J’ai participé à des Coupes du monde et aux JO et je ne vois pas ce qu’il nous a manqué pour aller au bout. Le résultat est là : on n’y arrive pas et on ne passe pas les quarts de finale. On en est conscientes et on a travaillé dessus. J’espère que cette année sera la bonne.
Parle-nous de ta vie en Angleterre, “le pays du football” comme tu le dis.

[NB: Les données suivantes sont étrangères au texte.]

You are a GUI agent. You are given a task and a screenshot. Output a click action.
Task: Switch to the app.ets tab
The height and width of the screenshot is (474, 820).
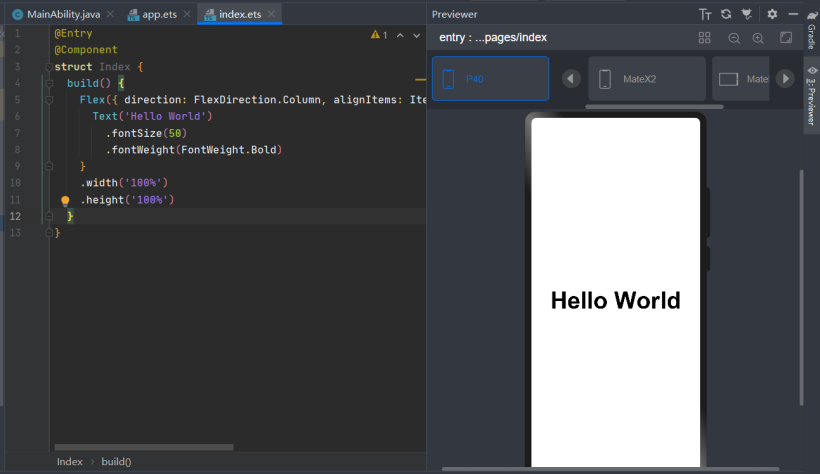pyautogui.click(x=159, y=15)
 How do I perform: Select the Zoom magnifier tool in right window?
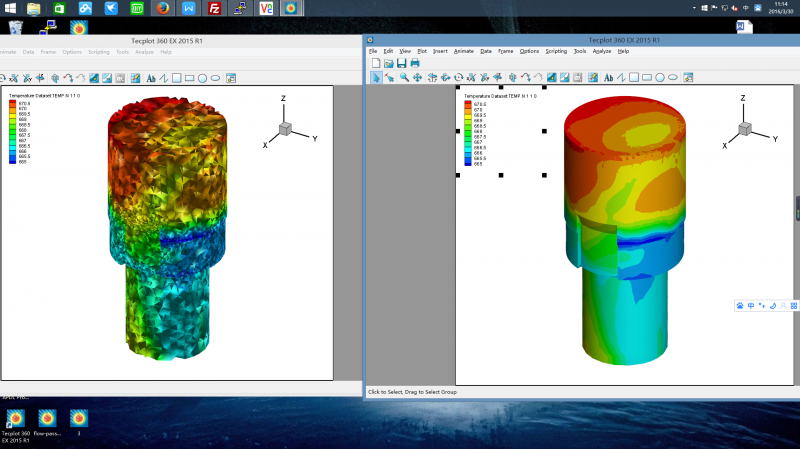(404, 77)
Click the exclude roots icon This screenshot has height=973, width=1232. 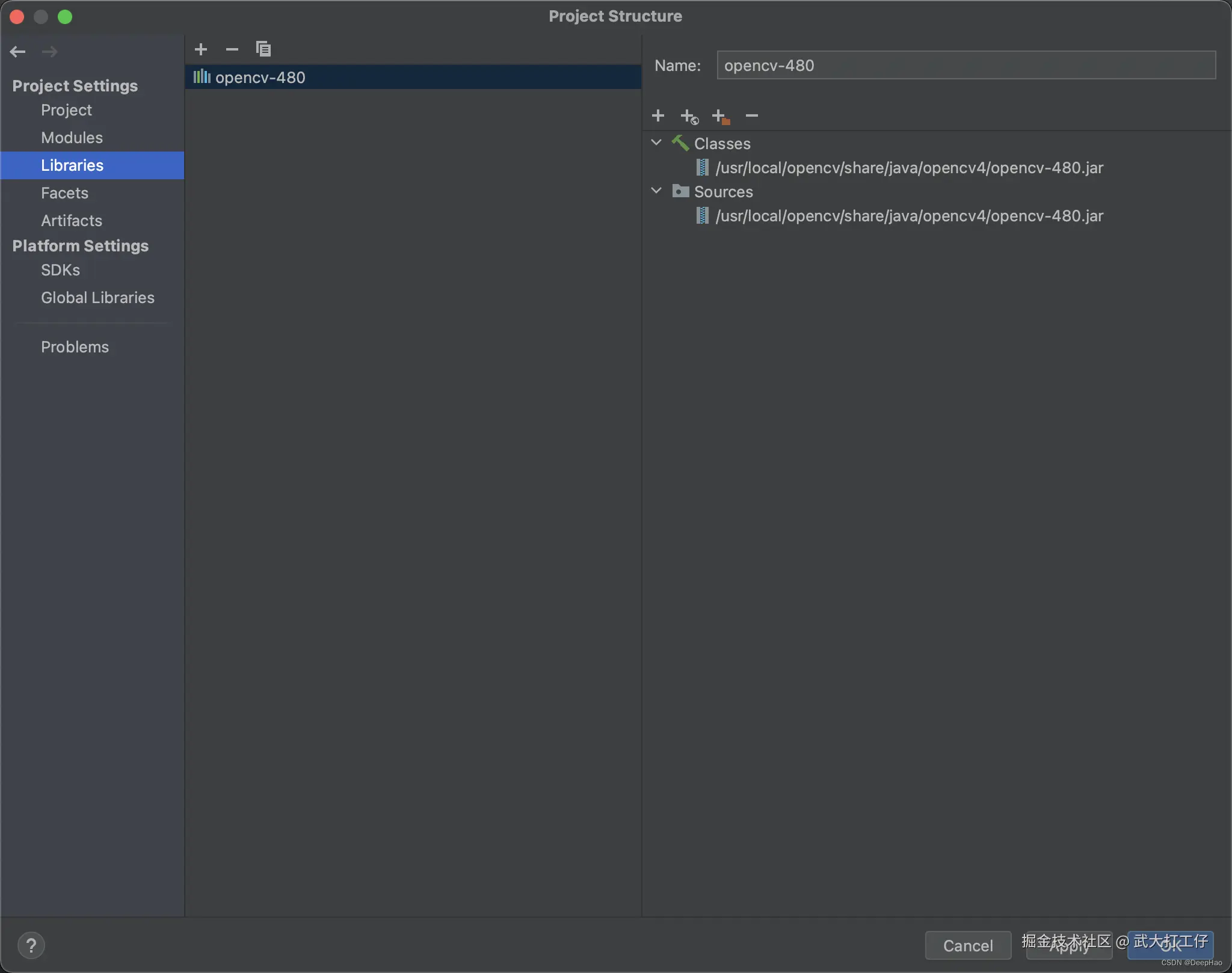coord(720,116)
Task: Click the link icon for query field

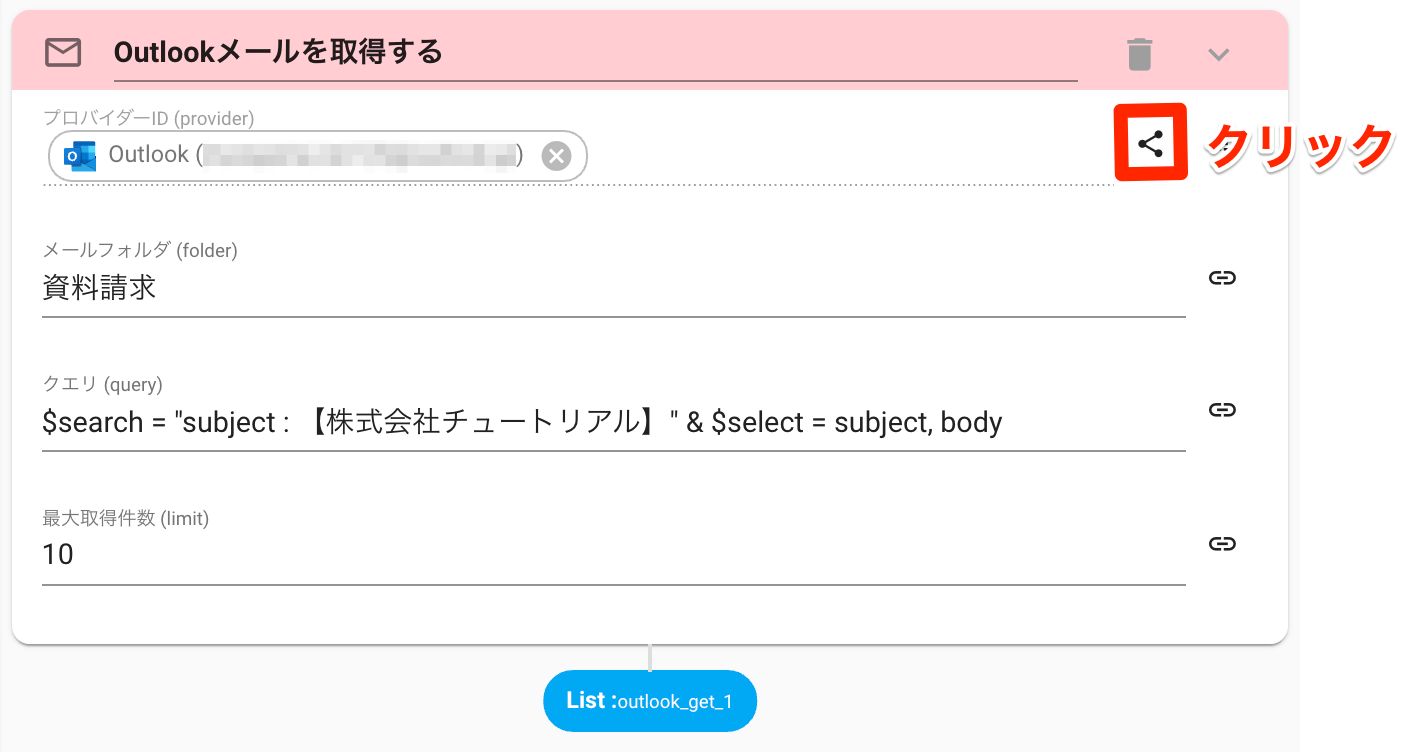Action: tap(1221, 409)
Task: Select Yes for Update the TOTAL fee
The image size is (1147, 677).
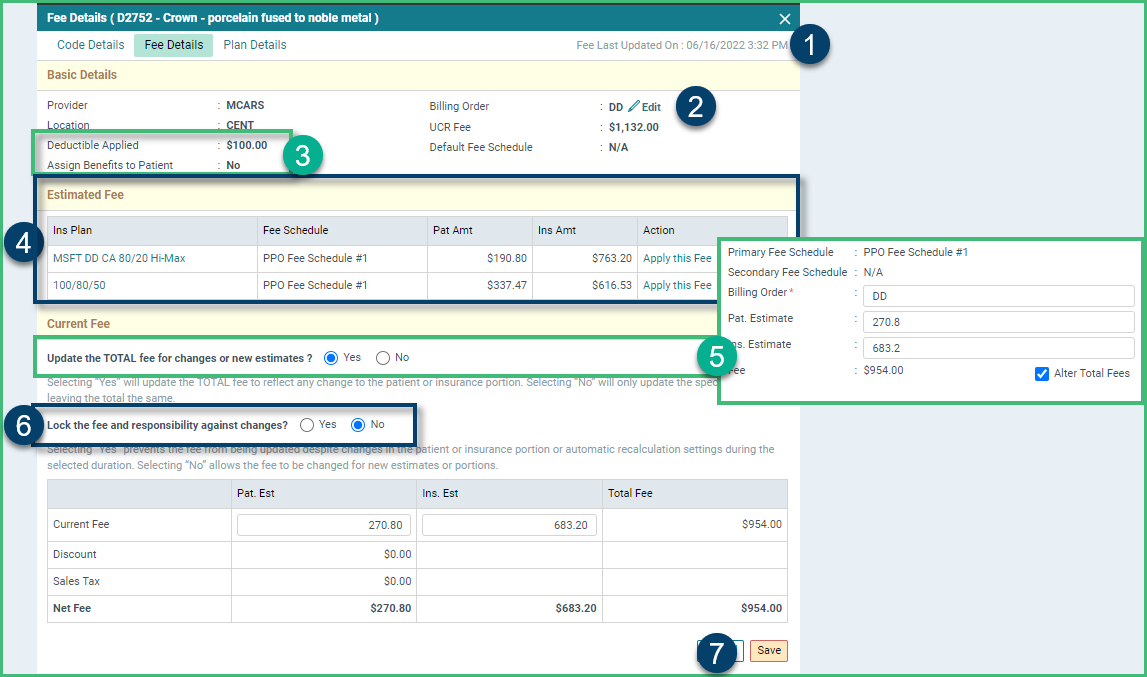Action: tap(331, 358)
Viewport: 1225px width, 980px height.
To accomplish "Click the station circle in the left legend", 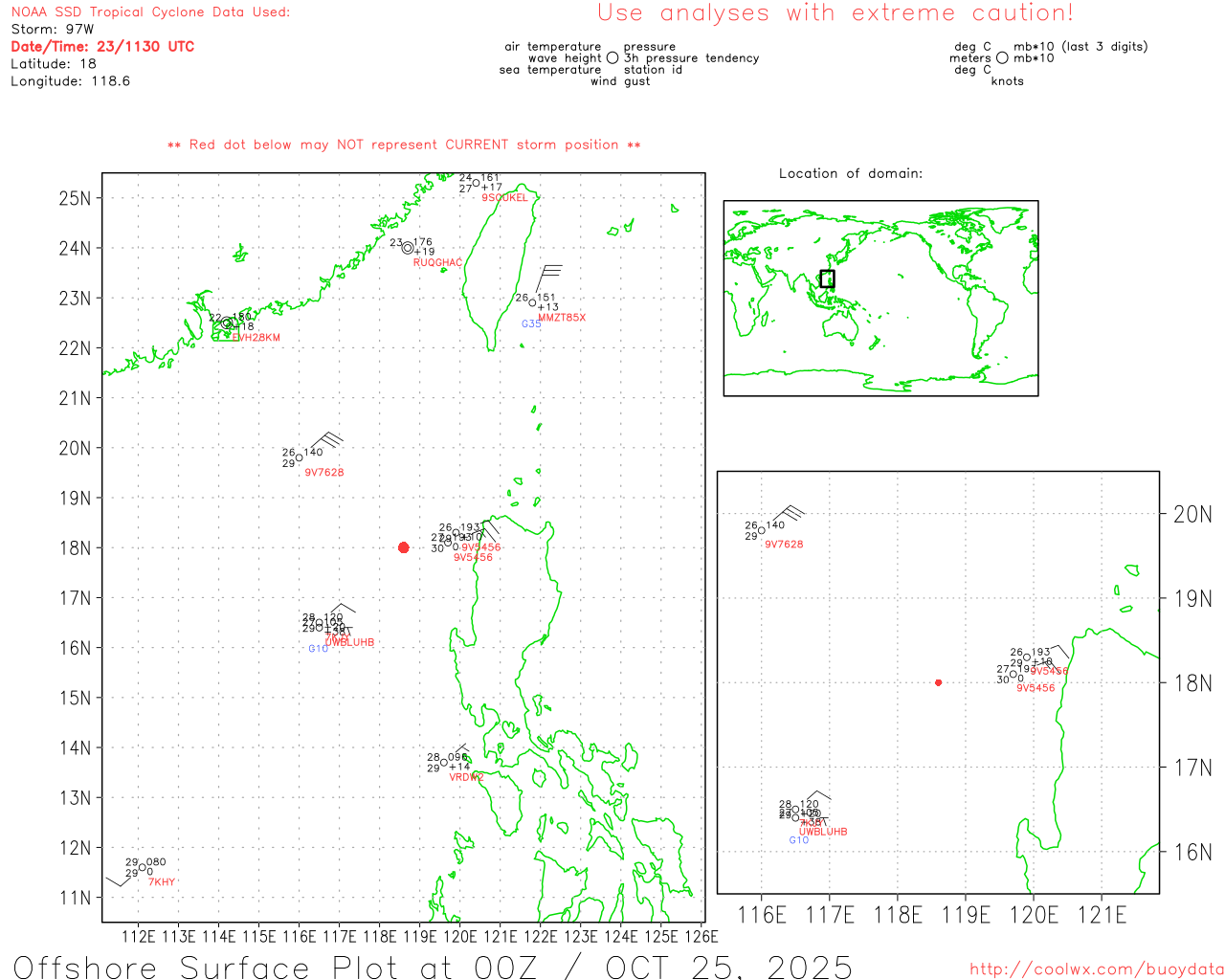I will point(612,58).
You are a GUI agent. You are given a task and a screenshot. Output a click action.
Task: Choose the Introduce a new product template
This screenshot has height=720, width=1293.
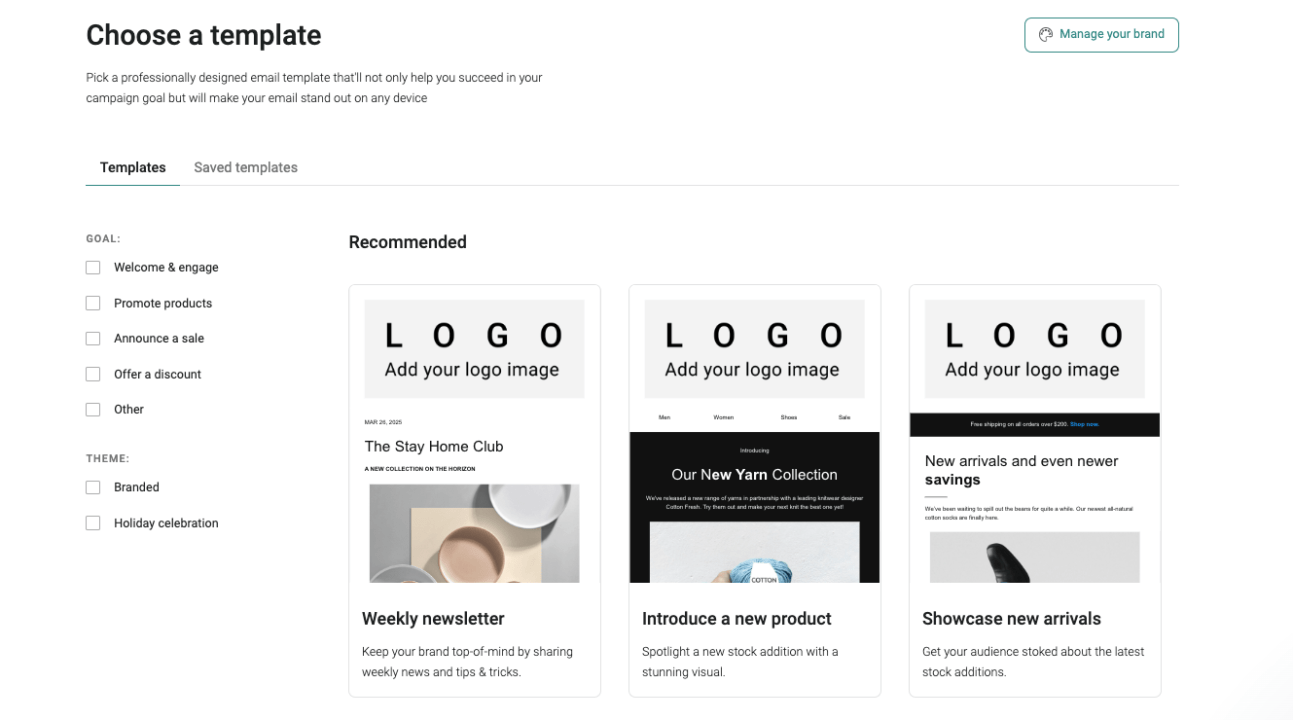[754, 490]
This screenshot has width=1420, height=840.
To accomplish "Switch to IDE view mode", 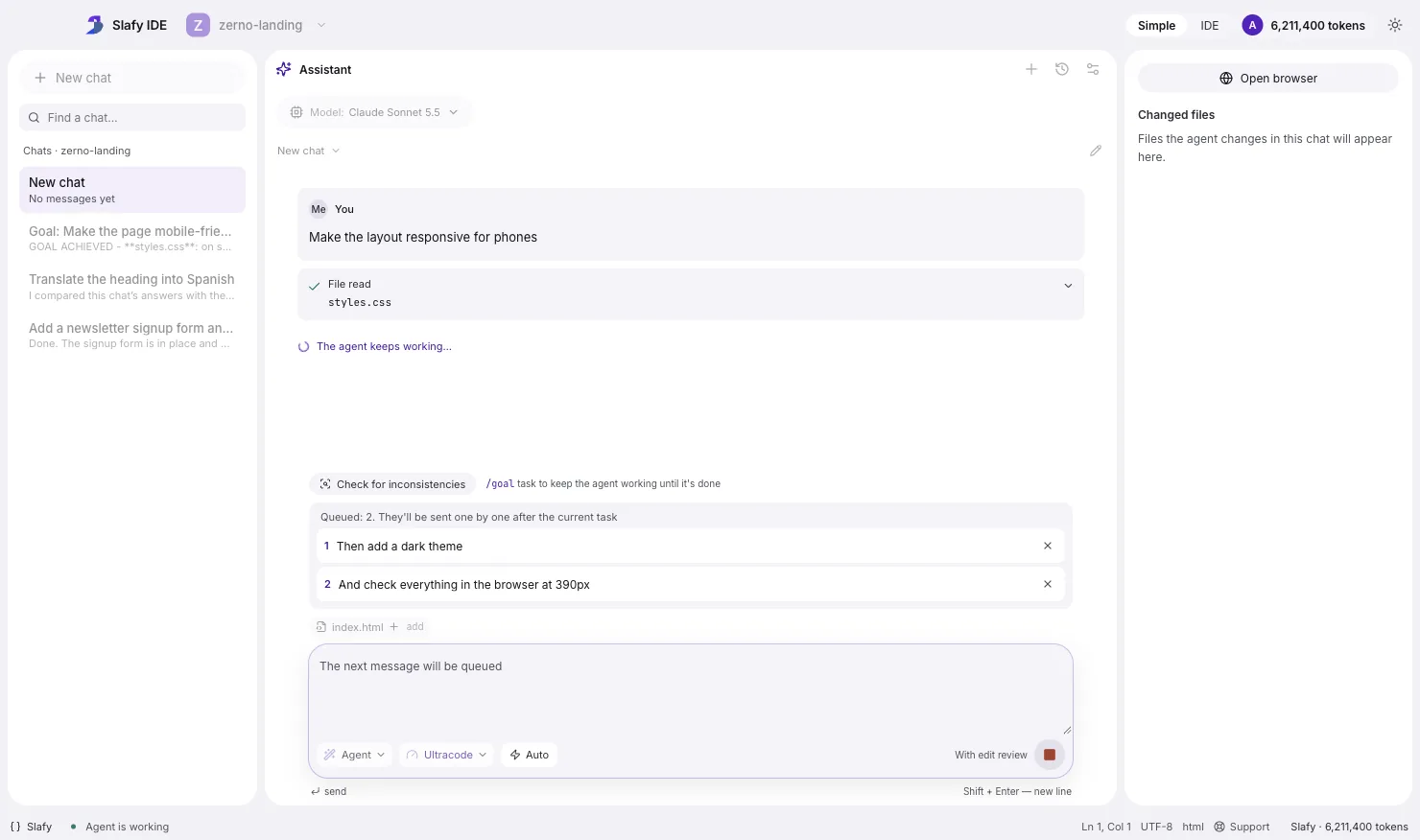I will (x=1210, y=26).
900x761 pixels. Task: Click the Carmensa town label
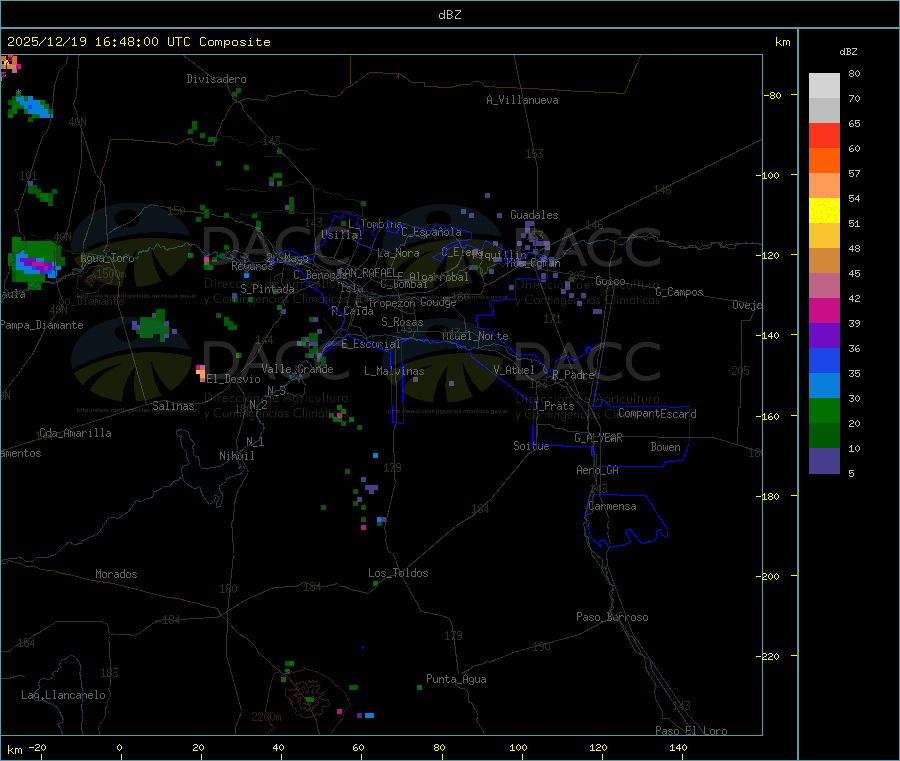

J’étais chanceuse de signer d’abord dans un club londonien. Pour quelqu’un comme moi, qui aime la mode et la vie dans une grande métropole, Londres est une ville de fou. Il y a toujours quelque chose à faire. La météo n’est pas si différente de celle à Paris, contrairement à ce qu’on croit. L’Angleterre, c’est aussi des supporters magiques. Quand tu discutes avec eux, le foot, c’est toute leur vie, ils sont loyaux. Ils organisent leurs week-ends en fonction du match de leur équipe. Ce sont des passionnés, j’aime trop.
Cette année, je suis à Liverpool et je joue pour Everton. N’importe quel jour de la semaine, tu sais que tu vas croiser des personnes en maillot. Il y a des pubs uniquement pour les matches. Ce sont les clubs qui font la ville. Pour quelqu’un comme moi, qui vit football, c’est génial. J’habite à cinq minutes à pied d’Anfield. Dès que je peux, j’essaie d’y aller ou à Goodison Park.
Après, la météo est très compliquée. Liverpool, c’est la caricature de ce qu’on pense en France des Anglais. C’est la vraie Angleterre. Le prototype de la ville de football, c’est Liverpool.